### Exercise objective:
Put the lines of the data below into a JSON list of strings, one string per line, with blank lines left out. Begin at the line that contains "Inspiration för kockar (43, 2290)" and stop after the line that contains "Generate Text Games (467, 692)".

Element and text position data
***

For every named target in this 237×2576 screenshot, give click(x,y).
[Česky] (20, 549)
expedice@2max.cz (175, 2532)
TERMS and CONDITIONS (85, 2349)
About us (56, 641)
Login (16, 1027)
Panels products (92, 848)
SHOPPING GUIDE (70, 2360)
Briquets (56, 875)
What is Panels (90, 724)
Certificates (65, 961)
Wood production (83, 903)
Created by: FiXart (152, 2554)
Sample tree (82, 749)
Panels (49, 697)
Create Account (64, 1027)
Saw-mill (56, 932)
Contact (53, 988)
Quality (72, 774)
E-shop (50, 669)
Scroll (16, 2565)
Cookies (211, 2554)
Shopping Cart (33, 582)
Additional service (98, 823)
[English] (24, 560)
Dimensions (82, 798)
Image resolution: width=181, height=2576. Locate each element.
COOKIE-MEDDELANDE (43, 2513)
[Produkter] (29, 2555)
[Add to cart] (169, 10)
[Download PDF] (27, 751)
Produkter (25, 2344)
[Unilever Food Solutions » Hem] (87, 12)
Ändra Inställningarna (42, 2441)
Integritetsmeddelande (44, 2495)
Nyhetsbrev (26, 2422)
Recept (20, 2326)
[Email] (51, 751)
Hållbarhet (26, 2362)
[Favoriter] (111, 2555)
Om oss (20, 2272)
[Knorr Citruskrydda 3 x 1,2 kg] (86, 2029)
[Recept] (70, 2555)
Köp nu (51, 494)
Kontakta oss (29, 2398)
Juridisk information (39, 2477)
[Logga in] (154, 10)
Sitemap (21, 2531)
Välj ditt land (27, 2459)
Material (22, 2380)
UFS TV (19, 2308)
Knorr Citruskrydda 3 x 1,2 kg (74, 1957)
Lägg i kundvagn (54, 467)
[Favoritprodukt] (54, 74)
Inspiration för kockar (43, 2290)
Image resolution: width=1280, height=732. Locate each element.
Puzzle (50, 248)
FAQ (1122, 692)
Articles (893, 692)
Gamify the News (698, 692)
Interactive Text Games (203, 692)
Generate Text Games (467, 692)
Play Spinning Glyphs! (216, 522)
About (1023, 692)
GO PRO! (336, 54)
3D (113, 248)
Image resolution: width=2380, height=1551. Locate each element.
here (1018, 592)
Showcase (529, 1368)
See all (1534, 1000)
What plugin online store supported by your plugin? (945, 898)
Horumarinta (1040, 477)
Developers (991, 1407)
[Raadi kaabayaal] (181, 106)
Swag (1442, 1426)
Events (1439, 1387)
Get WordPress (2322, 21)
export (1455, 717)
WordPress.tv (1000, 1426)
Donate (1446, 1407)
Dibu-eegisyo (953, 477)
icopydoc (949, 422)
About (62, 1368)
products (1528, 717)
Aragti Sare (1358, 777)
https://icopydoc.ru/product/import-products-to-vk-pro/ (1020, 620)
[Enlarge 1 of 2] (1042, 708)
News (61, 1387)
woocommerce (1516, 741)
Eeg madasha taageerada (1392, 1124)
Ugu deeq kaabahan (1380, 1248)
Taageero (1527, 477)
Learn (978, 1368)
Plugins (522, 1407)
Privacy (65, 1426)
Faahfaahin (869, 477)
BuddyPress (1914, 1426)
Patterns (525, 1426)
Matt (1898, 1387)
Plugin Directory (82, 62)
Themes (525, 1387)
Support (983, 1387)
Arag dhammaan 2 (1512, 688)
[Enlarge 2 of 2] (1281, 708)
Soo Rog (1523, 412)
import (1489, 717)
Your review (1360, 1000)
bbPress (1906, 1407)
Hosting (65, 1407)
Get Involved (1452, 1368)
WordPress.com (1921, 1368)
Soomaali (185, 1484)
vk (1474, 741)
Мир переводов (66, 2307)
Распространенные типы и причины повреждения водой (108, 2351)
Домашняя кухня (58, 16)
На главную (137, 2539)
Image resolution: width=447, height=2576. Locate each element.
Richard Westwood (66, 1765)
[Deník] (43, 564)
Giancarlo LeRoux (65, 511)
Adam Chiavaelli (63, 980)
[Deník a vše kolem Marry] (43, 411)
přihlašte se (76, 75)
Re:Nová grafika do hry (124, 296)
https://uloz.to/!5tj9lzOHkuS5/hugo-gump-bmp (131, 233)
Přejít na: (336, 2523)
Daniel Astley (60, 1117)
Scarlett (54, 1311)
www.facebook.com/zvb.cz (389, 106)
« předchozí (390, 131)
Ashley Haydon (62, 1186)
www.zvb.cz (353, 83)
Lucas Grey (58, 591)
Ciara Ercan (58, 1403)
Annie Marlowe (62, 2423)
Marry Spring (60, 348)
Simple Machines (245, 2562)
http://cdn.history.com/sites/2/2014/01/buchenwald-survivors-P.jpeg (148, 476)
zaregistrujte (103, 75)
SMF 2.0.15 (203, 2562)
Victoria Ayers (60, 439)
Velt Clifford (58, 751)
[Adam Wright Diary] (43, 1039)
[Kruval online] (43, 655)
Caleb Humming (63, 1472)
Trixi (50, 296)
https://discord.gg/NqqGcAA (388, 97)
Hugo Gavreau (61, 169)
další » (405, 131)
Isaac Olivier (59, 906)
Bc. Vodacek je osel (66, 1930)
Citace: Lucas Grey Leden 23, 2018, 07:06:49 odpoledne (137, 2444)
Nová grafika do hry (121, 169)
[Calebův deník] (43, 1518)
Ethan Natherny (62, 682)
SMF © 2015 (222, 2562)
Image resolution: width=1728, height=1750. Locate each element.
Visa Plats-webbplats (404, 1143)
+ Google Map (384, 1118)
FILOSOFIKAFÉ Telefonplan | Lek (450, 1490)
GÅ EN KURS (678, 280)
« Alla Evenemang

***

### Solution to the exercise:
[
  "Inspiration för kockar (43, 2290)",
  "Image resolution: width=1280, height=732. Locate each element.",
  "Puzzle (50, 248)",
  "FAQ (1122, 692)",
  "Articles (893, 692)",
  "Gamify the News (698, 692)",
  "Interactive Text Games (203, 692)",
  "Generate Text Games (467, 692)"
]